[Stored data]
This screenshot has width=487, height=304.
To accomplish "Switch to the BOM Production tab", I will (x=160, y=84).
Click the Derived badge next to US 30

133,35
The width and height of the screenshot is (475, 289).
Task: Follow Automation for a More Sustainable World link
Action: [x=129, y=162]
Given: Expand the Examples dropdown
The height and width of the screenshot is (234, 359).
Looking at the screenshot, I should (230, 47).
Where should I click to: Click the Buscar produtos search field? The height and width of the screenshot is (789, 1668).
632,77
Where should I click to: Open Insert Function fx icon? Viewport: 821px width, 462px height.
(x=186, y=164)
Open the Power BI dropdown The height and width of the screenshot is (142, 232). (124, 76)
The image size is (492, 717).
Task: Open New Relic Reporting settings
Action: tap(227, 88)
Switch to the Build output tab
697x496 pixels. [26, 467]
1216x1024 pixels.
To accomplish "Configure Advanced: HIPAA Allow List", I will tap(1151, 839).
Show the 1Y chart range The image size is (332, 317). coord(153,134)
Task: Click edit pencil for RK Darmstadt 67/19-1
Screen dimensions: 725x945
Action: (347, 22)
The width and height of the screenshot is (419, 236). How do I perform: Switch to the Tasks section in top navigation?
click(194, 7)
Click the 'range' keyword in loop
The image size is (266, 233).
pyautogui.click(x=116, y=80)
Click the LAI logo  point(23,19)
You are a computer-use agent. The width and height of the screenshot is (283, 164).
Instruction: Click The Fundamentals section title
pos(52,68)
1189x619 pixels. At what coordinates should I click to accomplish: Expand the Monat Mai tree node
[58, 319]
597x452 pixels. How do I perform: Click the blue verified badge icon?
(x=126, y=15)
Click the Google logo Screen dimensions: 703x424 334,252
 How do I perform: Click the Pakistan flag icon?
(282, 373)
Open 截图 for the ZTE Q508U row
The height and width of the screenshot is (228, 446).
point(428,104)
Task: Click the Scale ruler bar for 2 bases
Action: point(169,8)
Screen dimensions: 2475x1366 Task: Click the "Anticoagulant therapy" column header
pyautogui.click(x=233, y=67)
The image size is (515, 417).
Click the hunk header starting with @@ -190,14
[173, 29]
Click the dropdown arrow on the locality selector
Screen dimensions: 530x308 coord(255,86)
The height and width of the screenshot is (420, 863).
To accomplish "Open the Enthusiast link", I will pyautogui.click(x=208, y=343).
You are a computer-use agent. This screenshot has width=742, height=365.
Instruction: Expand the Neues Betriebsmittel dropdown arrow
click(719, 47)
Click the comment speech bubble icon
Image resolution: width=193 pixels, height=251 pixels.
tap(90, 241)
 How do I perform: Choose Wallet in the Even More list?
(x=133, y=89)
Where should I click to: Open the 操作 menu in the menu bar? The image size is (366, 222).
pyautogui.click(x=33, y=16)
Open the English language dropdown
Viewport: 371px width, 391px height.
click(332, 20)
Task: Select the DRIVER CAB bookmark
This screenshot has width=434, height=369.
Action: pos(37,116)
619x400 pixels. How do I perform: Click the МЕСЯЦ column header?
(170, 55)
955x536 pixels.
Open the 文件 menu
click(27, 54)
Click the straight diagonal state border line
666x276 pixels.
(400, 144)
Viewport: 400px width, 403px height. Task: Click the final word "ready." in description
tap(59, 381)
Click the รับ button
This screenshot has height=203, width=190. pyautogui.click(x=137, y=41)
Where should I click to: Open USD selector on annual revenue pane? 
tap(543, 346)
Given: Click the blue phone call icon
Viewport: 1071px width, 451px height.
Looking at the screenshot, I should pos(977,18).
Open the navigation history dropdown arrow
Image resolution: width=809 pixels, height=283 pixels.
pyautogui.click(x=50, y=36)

**What the exercise asks:** Figure out how many lines above include the string "logo", then report that number and nothing else.

**Answer:** 2